Les jours vivants de Ananda Devi

Les jours vivants de Ananda DeviMary est une vieille femme solitaire. Ou plutôt esseulée. Mise à l’écart des vivants le jour où l’arthrite fige ses mains, l’empêchant de fabriquer les figurines d’argile qu’elle vend aux passants sur Portobello Road. Désormais sans ressource, elle s’abîme lentement, mais très sûrement, dans une déchéance du corps et de l’esprit.
Cub est un loup solitaire. Il traine de-ci, de-là, toujours à l’affût. Il lorgne sur la maison de Mary, précisemment sur une fenêtre cassée par laquelle il lui serait facile de se faufiler.
Cub et Mary vont se rencontrer. Leur relation improbable va rendre sa vie à Mary. A 79 ans, elle va se sentir vivante pour la première fois, elle qui n’a rien vécu d’autre que l’attente vaine du seul homme qu’elle ait connu alors qu’elle était adolescente. Elle ne connait pas son nom, alors elle l’a baptisé Horward. Dans son inconscient, Horward est revenu de la guerre, et son corps pourrit dans le grenier. Son oeil écarquillé la regarde dans sa chambre par un trou dans le plafond, elle et Cub…

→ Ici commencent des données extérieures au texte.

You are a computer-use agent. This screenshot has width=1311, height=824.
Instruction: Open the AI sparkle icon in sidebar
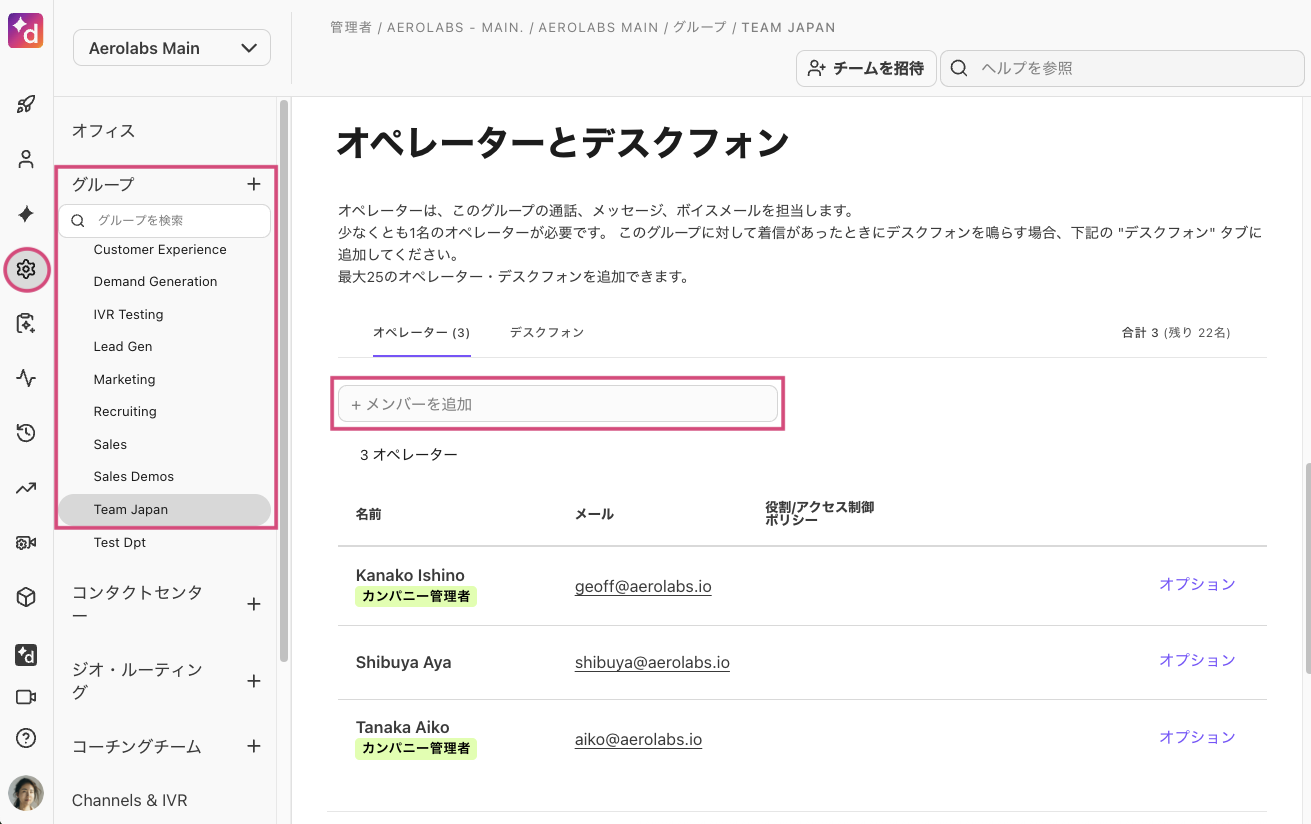click(26, 214)
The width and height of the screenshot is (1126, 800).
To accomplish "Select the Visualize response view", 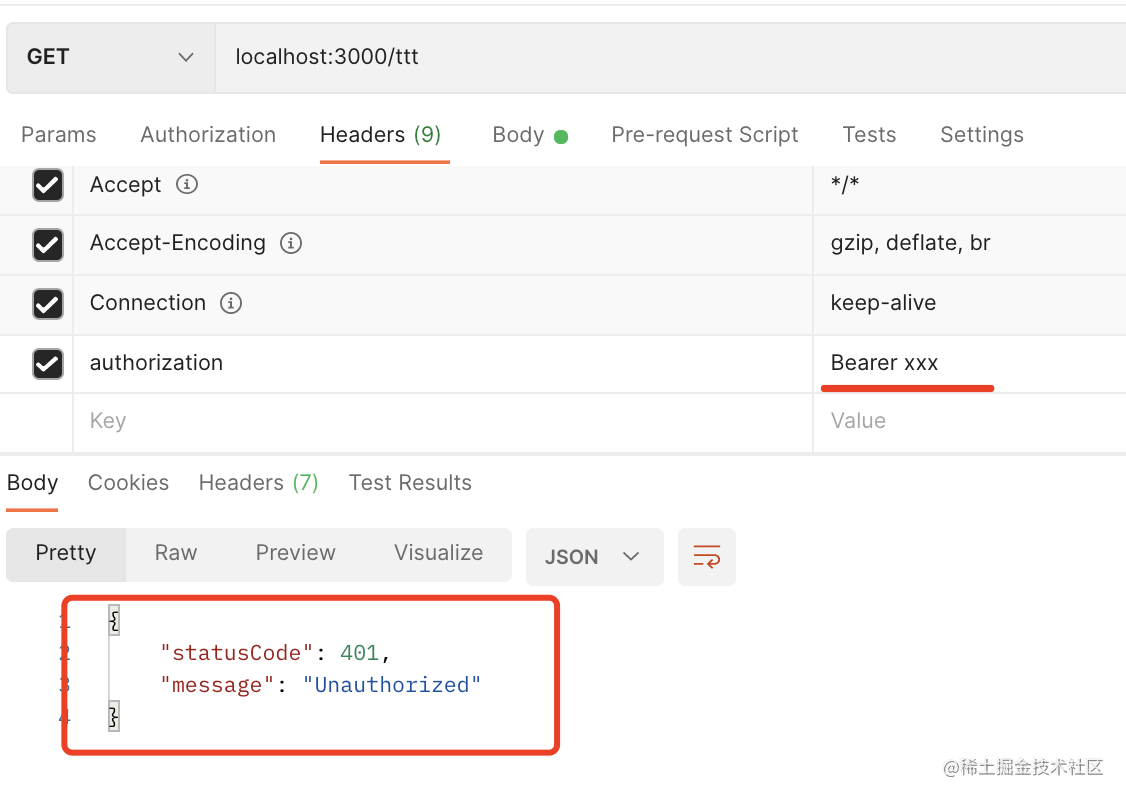I will [438, 553].
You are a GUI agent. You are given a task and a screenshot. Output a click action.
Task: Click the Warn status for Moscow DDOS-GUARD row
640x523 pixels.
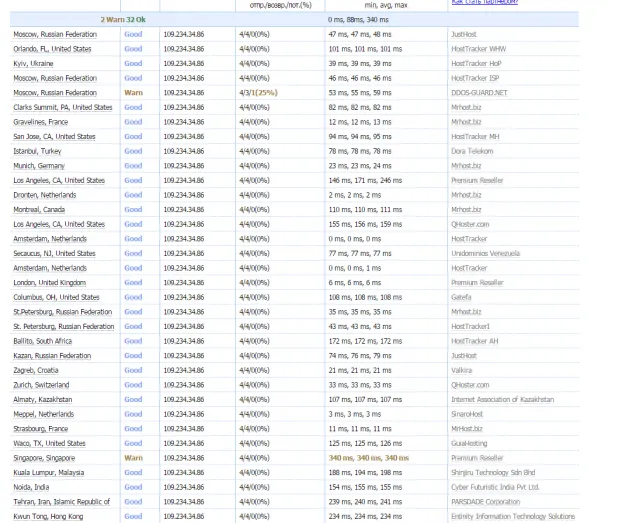click(133, 93)
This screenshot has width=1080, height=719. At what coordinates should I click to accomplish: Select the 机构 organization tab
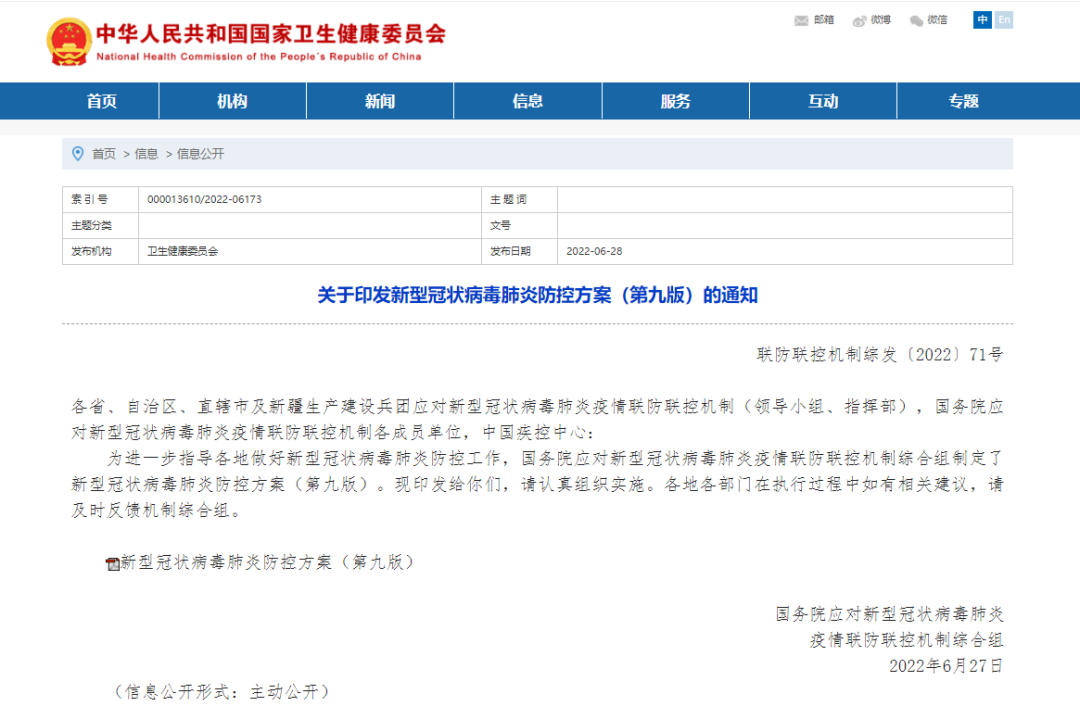(x=232, y=100)
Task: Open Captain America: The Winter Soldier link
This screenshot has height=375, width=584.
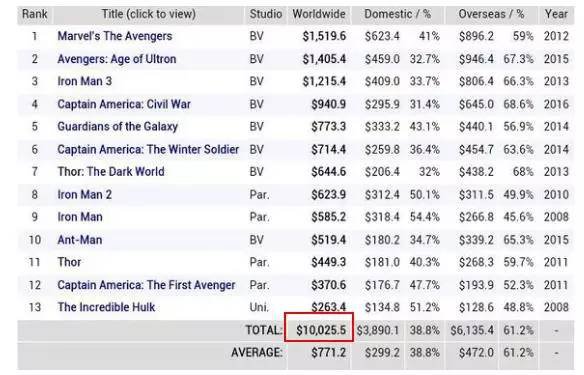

Ananda Devi quitte l’île Maurice pour Londres où elle a aussi vécu. Néanmoins, comme de coutume, on retrouve son personnage féminin central et son style poétique jusque dans les scènes les plus dures.

Si vous avez envie de lire quelque chose de neuf, lisez les romans d’Ananda Devi. Ses histoires hors norme et ses personnages forts font de ses romans des moments de lecture qu’on n’oublie pas.